An utter silence hung over the country. The only sign of life was a few vultures flapping heavily across the distant hills. For the last few days Kane had noticed the increasing number of these unsavory birds. The sun was rocking westward but its heat was in no way abated.

Trailing his musket he started forward slowly. He had no objective in view. This was all unknown country and one direction was as good as another. Many weeks ago he had plunged into the jungle with the assurance born of courage and ignorance. Having by some miracle survived the first few weeks, he was becoming hard and toughened, able to hold his own with any of the grim denizens of the fastness he dared.

 

 

As he progressed he noted an occasional lion spoor but there seemed to be no animals in the grasslands – none that left tracks, at any rate. Vultures sat like black, brooding images in some of the stunted trees, and suddenly he saw an activity among them some distance beyond. Several of the dusky birds circled about a clump of high grass, dipping, then rising again. Some beast of prey was defending his kill against them, Kane decided, and wondered at the lack of snarling and roaring which usually accompanied such scenes. His curiosity was roused and he turned his steps in that direction.

At last, pushing through the grass which rose about his shoulders, he saw, as through a corridor walled with the rank waving blades, a ghastly sight. The corpse of a black man lay, face down, and as the Englishman looked, a great dark snake rose and slid away into the grass, moving so quickly that Kane was unable to decide its nature. But it had a weird human-like suggestion about it.

Kane stood over the body, noting that while the limbs lay awry as if broken, the flesh was not torn as a lion or leopard would have torn it. He glanced up at the whirling vultures and was amazed to see several of them skimming along close to the earth, following a waving of the grass which marked the flight of the thing which had presumably slain the black man. Kane wondered what thing the carrion birds, which eat only the dead, were hunting through the grasslands. But Africa is full of never-explained mysteries.

 

 

Kane shrugged his shoulders and lifted his musket again. Adventures he had had in plenty since he parted from N'Longa some moons agone, but still that nameless paranoid urge had driven him on and on, deeper and deeper into those trackless ways. Kane could not have analyzed this call; he would have attributed it to Satan, who lures men to their destruction. But it was but the restless turbulent spirit of the adventurer, the wanderer – the same urge which sends the gipsy caravans about the world, which drove the Viking galleys over unknown seas and which guides the flights of the wild geese.
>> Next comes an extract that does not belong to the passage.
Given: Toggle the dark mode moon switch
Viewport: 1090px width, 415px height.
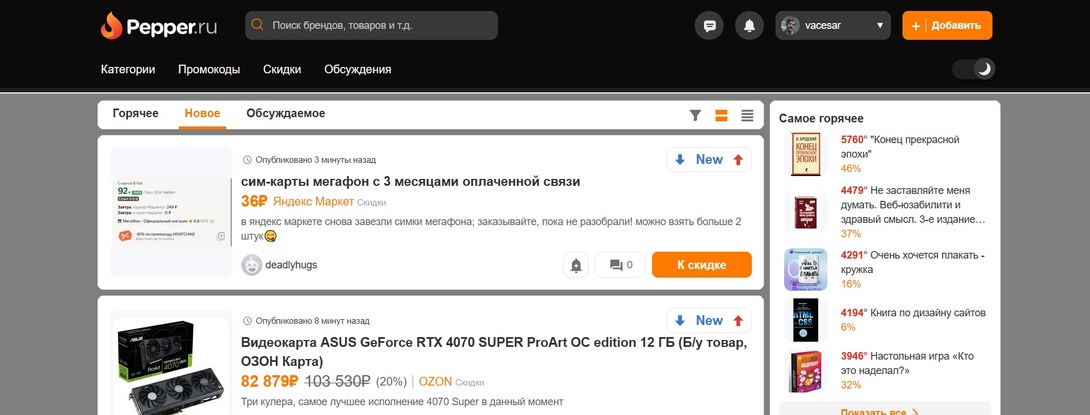Looking at the screenshot, I should pyautogui.click(x=975, y=69).
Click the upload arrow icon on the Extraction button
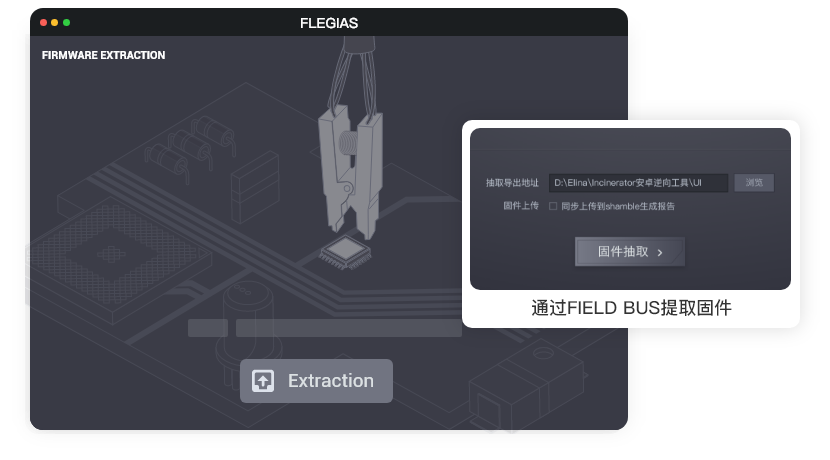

Kane sighed. Here in this barren land seemed neither food nor water, but he had wearied unto death of the dank, rank venom of the thick jungle. Even a wilderness of bare hills was preferable, for a time at least. He glanced at them, where they lay brooding in the sun, and started forward again.
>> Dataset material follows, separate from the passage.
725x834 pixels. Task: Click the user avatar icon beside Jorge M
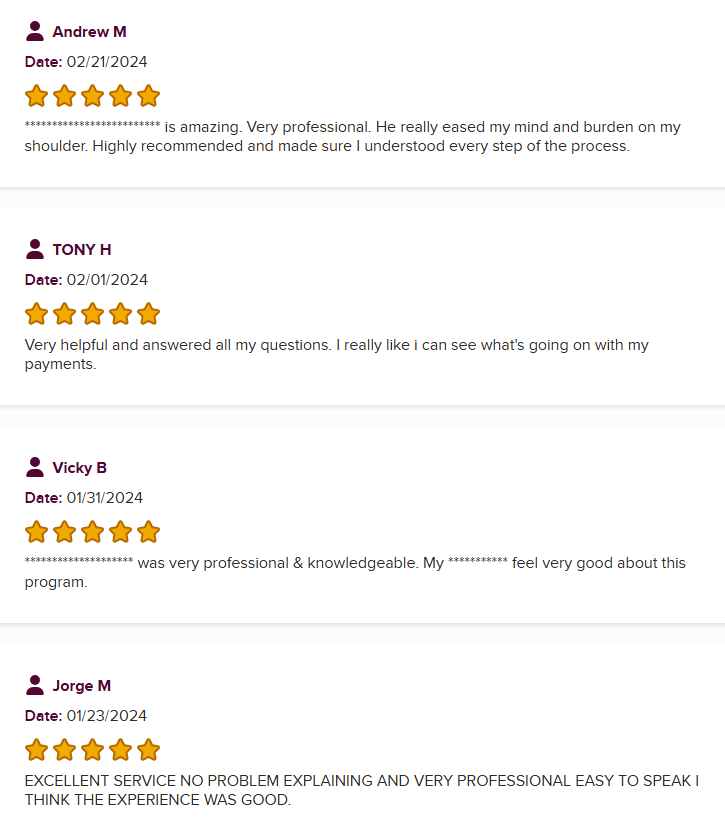coord(35,685)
He held N'Longa's fetish stave in his left hand, and though his conscience still troubled him for keeping a thing so apparently diabolic in nature, he had never been able to bring himself to throw it away.

Now as he went toward the hills, a sudden commotion broke out in the tall grass in front of him, which was, in places, taller than a man. A thin, high-pitched scream sounded and on its heels an earth-shaking roar. The grass parted and a slim figure came flying toward him like a wisp of straw blown on the wind – a brown-skinned girl, clad only in a skirt-like garment. Behind her, some yards away but gaining swiftly, came a huge lion.

The girl fell at Kane's feet with a wail and a sob, and lay clutching at his ankles. The Englishman dropped the voodoo stave, raised his musket to his shoulder and sighted coolly at the ferocious feline face which neared him every instant. Crash! The girl screamed once and slumped on her face. The huge cat leaped high and wildly, to fall and lie motionless.

 

Kane reloaded hastily before he spared a glance at the form at his feet. The girl lay as still as the lion he had just slain, but a quick examination showed that she had only fainted.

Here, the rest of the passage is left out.